Scuba diving

Scuba diving is a mode of underwater diving where the diver uses an apparatus which is completely independent of surface supply to breathe underwater.[1] The name "scuba", an acronym of "Self-Contained Underwater Breathing Apparatus", was first used by Christian J. Lambertsen in a patent submitted in 1952. Scuba divers carry their own source of breathing gas, usually compressed air,[2] allowing them greater independence and freedom of movement than surface-supplied divers, and longer underwater endurance than breath-hold divers.[1] Although the use of compressed air is common, a mixture of air and oxygen called enriched air or nitrox has become popular due to its benefit of reduced nitrogen intake during long or repetitive dives. Breathing gas diluted with helium may be used to reduce nitrogen narcosis.

Recreational scuba diver
Diver looking at a shipwreck in the Caribbean Sea.

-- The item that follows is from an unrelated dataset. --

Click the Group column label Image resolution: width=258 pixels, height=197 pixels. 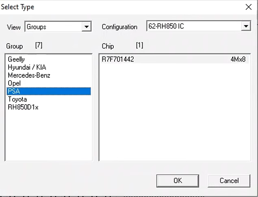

Open circuit scuba systems discharge the breathing gas into the environment as it is exhaled, and consist of one or more diving cylinders containing breathing gas at high pressure which is supplied to the diver through a diving regulator. They may include additional cylinders for range extension, decompression gas or emergency breathing gas .[3] Closed-circuit or semi-closed circuit rebreather scuba systems allow recycling of exhaled gases. The volume of gas used is reduced compared to that of open circuit, so a smaller cylinder or cylinders may be used for an equivalent dive duration. Rebreathers extend the time spent underwater compared to open circuit for the same gas consumption; they produce fewer bubbles and less noise than open circuit scuba which makes them attractive to covert military divers to avoid detection, scientific divers to avoid disturbing marine animals, and media divers to avoid bubble interference.[1]

Scuba diving may be done recreationally or professionally in a number of applications, including scientific, military and public safety roles, but most commercial diving uses surface-supplied diving equipment when this is practicable. Scuba divers engaged in armed forces covert operations may be referred to as frogmen, combat divers or attack swimmers.[4]

A scuba diver primarily moves underwater by using fins attached to the feet, but external propulsion can be provided by a diver propulsion vehicle, or a sled pulled from the surface.[5] Other equipment needed for scuba diving includes a mask to improve underwater vision, exposure protection by means of a diving suit, ballast weights to overcome excess buoyancy, equipment to control buoyancy, and equipment related to the specific circumstances and purpose of the dive, which may include a snorkel when swimming on the surface, a cutting tool to manage entanglement, lights, a dive computer to monitor decompression status, and signalling devices. Scuba divers are trained in the procedures and skills appropriate to their level of certification by diving instructors affiliated to the diver certification organisations which issue these certifications.[6] These include standard operating procedures for using the equipment and dealing with the general hazards of the underwater environment, and emergency procedures for self-help and assistance of a similarly equipped diver experiencing problems. A minimum level of fitness and health is required by most training organisations, but a higher level of fitness may be appropriate for some applications.[7]